President Trump’s antipathy for the original NAFTA is well-known. On the campaign trail, he famously referred to the 1994 commercial treaty as “perhaps the worst trade deal ever made.”

What he meant was the mass migration of manufacturing and industrial jobs to countries that could undercut US wages and limit overhead costs. To Trump, that seemed too great a sacrifice for cheaper consumer goods and new export markets.

He kept this campaign promise, getting Mexico and Canada to the table to discuss renegotiation. After convening a G20 summit in Buenos Aires late in 2018, the three nations named in the agreement signed a non-binding agreement. Since then, only Mexico has ratified the treaty; legislators from Canada and the United States are mired in parliamentary negotiations.

Critics disagree about how much the USMCA changes NAFTA, and whether the revisions will benefit America.

Among the most salient changes are new labor provisions that strengthen country of origin standards and raise wages for autoworkers and intellectual property protections designed to crack down on piracy.

For the ag industry, more consequential changes might be on the horizon. American grain will now be graded and priced in the same way as domestic Canadian grain. Information sharing on new genetic and breeding technologies are promoted. So are more consistent international sanitary standards.

But the biggest news for farmers has been the opening of access to Canadian dairy markets. Long a bastion of protectionist tariffs and domestic regulation, Canada agreed to open up a small window on its market, raising quotas for untaxed dairy imports from the United States.

Economic forecasts of this move for American dairy are mixed.

On the one hand, it’s a strategic concession, opening the door to further market penetration. Canada has long limited its dairy production and placed high tariffs on imports to protect its producers. Even so, the US has managed to sell $675 million dairy annually to its northern neighbor. Dropping tariffs on some of these imports from the US will likely increase that number.

On the other hand, it’s a relatively modest window Canada opened to American dairy.
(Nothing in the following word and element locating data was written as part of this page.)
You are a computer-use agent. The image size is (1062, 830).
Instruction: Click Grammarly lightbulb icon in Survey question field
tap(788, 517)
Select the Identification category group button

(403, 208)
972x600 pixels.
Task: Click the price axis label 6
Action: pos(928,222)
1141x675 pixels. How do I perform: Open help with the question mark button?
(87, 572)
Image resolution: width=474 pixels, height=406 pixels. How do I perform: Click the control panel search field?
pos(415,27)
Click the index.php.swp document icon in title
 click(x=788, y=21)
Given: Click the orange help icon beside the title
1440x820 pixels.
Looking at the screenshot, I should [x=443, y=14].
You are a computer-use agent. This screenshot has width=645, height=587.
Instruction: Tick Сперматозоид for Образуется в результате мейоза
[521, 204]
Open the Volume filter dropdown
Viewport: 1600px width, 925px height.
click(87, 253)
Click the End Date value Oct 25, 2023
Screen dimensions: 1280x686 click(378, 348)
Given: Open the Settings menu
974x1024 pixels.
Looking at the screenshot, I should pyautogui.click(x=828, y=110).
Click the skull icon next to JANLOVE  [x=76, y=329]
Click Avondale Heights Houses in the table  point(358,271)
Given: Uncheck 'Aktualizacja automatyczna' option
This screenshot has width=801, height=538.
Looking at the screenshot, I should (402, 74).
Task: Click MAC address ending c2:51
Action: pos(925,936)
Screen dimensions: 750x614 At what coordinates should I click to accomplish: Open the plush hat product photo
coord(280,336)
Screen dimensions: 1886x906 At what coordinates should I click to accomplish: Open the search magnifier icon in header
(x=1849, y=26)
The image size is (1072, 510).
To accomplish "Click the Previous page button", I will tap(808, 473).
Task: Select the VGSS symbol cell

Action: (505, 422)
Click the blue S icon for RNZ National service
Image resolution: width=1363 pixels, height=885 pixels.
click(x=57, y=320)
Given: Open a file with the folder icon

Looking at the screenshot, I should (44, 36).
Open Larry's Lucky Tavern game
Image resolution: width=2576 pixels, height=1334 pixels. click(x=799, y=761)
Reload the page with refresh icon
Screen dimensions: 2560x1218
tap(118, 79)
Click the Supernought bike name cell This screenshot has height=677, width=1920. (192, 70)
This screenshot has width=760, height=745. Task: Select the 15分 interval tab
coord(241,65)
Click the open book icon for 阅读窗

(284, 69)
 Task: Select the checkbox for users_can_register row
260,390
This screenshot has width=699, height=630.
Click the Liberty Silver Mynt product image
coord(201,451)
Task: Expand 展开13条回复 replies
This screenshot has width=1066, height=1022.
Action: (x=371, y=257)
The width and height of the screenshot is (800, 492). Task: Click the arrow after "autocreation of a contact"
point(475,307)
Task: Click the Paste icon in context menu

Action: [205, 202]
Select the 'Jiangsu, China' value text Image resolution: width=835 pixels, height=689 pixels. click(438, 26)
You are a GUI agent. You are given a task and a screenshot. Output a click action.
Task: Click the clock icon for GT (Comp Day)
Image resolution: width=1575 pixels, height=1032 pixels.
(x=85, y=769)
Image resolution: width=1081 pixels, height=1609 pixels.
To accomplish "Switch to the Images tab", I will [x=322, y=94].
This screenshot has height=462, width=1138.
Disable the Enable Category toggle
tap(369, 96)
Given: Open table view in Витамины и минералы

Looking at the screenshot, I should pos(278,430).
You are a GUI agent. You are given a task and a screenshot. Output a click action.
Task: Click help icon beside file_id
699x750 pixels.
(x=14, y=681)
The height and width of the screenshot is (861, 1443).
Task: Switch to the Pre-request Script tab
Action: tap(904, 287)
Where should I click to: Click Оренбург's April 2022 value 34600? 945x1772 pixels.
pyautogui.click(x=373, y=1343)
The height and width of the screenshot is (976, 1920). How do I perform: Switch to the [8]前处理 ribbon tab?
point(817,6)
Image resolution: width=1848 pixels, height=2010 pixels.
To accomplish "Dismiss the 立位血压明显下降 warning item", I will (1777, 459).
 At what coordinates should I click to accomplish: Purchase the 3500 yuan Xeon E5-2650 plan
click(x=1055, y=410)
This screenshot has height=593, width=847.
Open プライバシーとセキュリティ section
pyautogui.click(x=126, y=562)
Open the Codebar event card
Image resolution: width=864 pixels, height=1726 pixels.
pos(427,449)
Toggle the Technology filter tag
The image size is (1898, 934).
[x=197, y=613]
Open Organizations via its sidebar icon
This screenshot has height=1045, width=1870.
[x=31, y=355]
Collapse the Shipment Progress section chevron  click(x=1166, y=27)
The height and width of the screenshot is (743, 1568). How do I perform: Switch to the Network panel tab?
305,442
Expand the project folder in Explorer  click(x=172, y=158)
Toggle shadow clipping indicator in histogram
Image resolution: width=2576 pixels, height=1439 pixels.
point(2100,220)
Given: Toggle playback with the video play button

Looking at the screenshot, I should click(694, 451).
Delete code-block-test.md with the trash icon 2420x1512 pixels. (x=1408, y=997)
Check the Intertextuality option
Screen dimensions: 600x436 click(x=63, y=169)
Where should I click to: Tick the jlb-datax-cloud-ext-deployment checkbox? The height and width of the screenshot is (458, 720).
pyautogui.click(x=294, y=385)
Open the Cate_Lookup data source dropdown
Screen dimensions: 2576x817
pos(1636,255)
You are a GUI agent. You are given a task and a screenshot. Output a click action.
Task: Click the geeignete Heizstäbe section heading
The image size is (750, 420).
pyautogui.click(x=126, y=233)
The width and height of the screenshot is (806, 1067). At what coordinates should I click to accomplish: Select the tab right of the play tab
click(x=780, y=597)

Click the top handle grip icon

Only about 3.6% of Canada’s free market is accessible; any imports exceeding this quota will be hit with taxes ranging from 200% – 300%. Economists estimate the economic impact at $70 billion. That’s not a negligible amount, but it’s still a fraction of the total available market.

It remains to be seen how much the new NAFTA — which President Trump immediately heralded as “a good deal for all of us” — will have significant impacts on agriculture. Certainly, there’s an immediate victory for American dairy farmers. Scientists should be cheered by the new opportunities for cooperation with their Mexican and Canadian peers. And better sanitary standards will help public health.

If ratified, USMCA could have a modest influence on agriculture. Whether it will be more than that will depend on what the constituent nations do within the new framework.